> _Source records_:
►
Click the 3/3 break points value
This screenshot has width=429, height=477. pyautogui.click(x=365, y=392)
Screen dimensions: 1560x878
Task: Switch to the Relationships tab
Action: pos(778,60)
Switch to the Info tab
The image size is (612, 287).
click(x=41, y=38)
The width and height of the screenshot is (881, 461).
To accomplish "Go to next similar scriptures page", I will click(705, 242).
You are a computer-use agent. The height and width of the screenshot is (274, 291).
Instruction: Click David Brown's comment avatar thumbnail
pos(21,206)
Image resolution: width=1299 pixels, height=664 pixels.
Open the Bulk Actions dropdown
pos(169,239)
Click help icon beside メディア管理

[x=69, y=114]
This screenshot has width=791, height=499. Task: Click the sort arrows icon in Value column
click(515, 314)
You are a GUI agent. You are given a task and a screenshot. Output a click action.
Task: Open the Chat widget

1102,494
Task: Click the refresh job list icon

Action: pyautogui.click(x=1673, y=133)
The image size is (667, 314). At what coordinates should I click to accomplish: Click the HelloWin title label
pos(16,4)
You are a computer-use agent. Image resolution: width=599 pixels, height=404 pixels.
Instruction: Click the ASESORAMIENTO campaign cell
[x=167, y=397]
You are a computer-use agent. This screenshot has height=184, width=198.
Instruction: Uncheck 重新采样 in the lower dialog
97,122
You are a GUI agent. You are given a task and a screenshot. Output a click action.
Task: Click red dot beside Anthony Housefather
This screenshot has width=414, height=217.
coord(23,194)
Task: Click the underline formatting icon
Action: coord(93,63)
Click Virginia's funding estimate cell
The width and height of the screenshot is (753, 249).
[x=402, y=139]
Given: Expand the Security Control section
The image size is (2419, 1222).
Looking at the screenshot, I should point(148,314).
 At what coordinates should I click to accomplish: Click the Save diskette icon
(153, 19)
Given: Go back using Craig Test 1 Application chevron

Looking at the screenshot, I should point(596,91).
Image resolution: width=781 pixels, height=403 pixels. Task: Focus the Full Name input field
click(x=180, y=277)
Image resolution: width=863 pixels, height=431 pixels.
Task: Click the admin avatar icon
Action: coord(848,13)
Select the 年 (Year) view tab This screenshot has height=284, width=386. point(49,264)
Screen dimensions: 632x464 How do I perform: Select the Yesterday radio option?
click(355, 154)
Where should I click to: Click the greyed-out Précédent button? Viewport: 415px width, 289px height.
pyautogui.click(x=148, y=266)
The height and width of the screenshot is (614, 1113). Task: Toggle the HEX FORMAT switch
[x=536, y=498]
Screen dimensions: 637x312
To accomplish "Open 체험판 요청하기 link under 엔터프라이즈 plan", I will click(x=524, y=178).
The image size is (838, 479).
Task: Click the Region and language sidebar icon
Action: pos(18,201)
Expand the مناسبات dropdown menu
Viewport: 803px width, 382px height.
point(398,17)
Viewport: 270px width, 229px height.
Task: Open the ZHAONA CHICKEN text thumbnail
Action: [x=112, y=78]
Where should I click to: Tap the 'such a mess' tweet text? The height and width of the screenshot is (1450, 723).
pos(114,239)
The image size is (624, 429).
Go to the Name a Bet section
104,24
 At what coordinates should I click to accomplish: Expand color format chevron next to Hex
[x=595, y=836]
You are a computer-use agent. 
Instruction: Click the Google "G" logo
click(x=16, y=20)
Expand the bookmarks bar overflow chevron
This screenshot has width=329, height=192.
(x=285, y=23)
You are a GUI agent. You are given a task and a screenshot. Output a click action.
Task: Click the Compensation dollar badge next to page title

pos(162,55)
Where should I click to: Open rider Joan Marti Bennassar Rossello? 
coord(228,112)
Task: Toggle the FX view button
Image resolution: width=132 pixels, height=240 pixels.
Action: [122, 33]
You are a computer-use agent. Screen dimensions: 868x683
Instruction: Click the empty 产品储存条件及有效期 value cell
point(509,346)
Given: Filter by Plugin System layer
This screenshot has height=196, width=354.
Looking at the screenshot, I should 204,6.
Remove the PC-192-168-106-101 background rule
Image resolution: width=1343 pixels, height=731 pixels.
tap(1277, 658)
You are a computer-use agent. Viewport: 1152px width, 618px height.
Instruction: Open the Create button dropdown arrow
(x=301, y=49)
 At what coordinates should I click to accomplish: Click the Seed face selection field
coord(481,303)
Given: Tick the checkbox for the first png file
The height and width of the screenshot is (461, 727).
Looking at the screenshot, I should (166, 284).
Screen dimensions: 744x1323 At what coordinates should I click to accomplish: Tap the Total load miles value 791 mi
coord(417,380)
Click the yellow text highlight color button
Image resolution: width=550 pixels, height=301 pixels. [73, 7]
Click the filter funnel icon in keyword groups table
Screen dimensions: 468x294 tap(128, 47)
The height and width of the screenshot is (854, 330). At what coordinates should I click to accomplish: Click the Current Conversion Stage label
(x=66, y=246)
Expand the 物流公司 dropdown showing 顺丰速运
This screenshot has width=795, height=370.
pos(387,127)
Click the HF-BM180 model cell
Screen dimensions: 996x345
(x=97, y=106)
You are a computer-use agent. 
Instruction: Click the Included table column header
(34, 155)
◄
> _Exercise_: Copy out all the records above, putting "desktop agent" in place of every "computer-use agent" and changing nothing else.

> _Solution for this exercise_:
Click the 3/3 break points value
This screenshot has width=429, height=477. pyautogui.click(x=365, y=392)
Screen dimensions: 1560x878
Task: Switch to the Relationships tab
Action: pos(778,60)
Switch to the Info tab
The image size is (612, 287).
click(x=41, y=38)
The width and height of the screenshot is (881, 461).
To accomplish "Go to next similar scriptures page", I will click(705, 242).
You are a desktop agent. The height and width of the screenshot is (274, 291).
Instruction: Click David Brown's comment avatar thumbnail
pos(21,206)
Image resolution: width=1299 pixels, height=664 pixels.
Open the Bulk Actions dropdown
pos(169,239)
Click help icon beside メディア管理

[x=69, y=114]
This screenshot has width=791, height=499. Task: Click the sort arrows icon in Value column
click(515, 314)
You are a GUI agent. You are given a task and a screenshot. Output a click action.
Task: Open the Chat widget

1102,494
Task: Click the refresh job list icon

Action: pyautogui.click(x=1673, y=133)
The image size is (667, 314). At what coordinates should I click to accomplish: Click the HelloWin title label
pos(16,4)
You are a desktop agent. Image resolution: width=599 pixels, height=404 pixels.
Instruction: Click the ASESORAMIENTO campaign cell
[x=167, y=397]
You are a desktop agent. This screenshot has height=184, width=198.
Instruction: Uncheck 重新采样 in the lower dialog
97,122
You are a GUI agent. You are given a task and a screenshot. Output a click action.
Task: Click red dot beside Anthony Housefather
This screenshot has width=414, height=217.
coord(23,194)
Task: Click the underline formatting icon
Action: coord(93,63)
Click Virginia's funding estimate cell
The width and height of the screenshot is (753, 249).
[x=402, y=139]
Given: Expand the Security Control section
The image size is (2419, 1222).
Looking at the screenshot, I should point(148,314).
 At what coordinates should I click to accomplish: Click the Save diskette icon
(153, 19)
Given: Go back using Craig Test 1 Application chevron

Looking at the screenshot, I should point(596,91).
Image resolution: width=781 pixels, height=403 pixels. Task: Focus the Full Name input field
click(x=180, y=277)
Image resolution: width=863 pixels, height=431 pixels.
Task: Click the admin avatar icon
Action: coord(848,13)
Select the 年 (Year) view tab This screenshot has height=284, width=386. point(49,264)
Screen dimensions: 632x464 How do I perform: Select the Yesterday radio option?
click(355, 154)
Where should I click to: Click the greyed-out Précédent button? Viewport: 415px width, 289px height.
pyautogui.click(x=148, y=266)
The height and width of the screenshot is (614, 1113). Task: Toggle the HEX FORMAT switch
[x=536, y=498]
Screen dimensions: 637x312
To accomplish "Open 체험판 요청하기 link under 엔터프라이즈 plan", I will click(x=524, y=178).
The image size is (838, 479).
Task: Click the Region and language sidebar icon
Action: pos(18,201)
Expand the مناسبات dropdown menu
Viewport: 803px width, 382px height.
point(398,17)
Viewport: 270px width, 229px height.
Task: Open the ZHAONA CHICKEN text thumbnail
Action: [x=112, y=78]
Where should I click to: Tap the 'such a mess' tweet text? The height and width of the screenshot is (1450, 723).
pos(114,239)
The image size is (624, 429).
Go to the Name a Bet section
104,24
 At what coordinates should I click to accomplish: Expand color format chevron next to Hex
[x=595, y=836]
You are a desktop agent. 
Instruction: Click the Google "G" logo
click(x=16, y=20)
Expand the bookmarks bar overflow chevron
This screenshot has width=329, height=192.
(x=285, y=23)
You are a GUI agent. You are given a task and a screenshot. Output a click action.
Task: Click the Compensation dollar badge next to page title

pos(162,55)
Where should I click to: Open rider Joan Marti Bennassar Rossello? 
coord(228,112)
Task: Toggle the FX view button
Image resolution: width=132 pixels, height=240 pixels.
Action: [122, 33]
You are a desktop agent. Screen dimensions: 868x683
Instruction: Click the empty 产品储存条件及有效期 value cell
point(509,346)
Given: Filter by Plugin System layer
This screenshot has height=196, width=354.
Looking at the screenshot, I should 204,6.
Remove the PC-192-168-106-101 background rule
Image resolution: width=1343 pixels, height=731 pixels.
tap(1277, 658)
You are a desktop agent. Viewport: 1152px width, 618px height.
Instruction: Open the Create button dropdown arrow
(x=301, y=49)
 At what coordinates should I click to accomplish: Click the Seed face selection field
coord(481,303)
Given: Tick the checkbox for the first png file
The height and width of the screenshot is (461, 727).
Looking at the screenshot, I should (166, 284).
Screen dimensions: 744x1323 At what coordinates should I click to accomplish: Tap the Total load miles value 791 mi
coord(417,380)
Click the yellow text highlight color button
Image resolution: width=550 pixels, height=301 pixels. [73, 7]
Click the filter funnel icon in keyword groups table
Screen dimensions: 468x294 tap(128, 47)
The height and width of the screenshot is (854, 330). At what coordinates should I click to accomplish: Click the Current Conversion Stage label
(x=66, y=246)
Expand the 物流公司 dropdown showing 顺丰速运
This screenshot has width=795, height=370.
pos(387,127)
Click the HF-BM180 model cell
Screen dimensions: 996x345
(x=97, y=106)
You are a desktop agent. 
Instruction: Click the Included table column header
(34, 155)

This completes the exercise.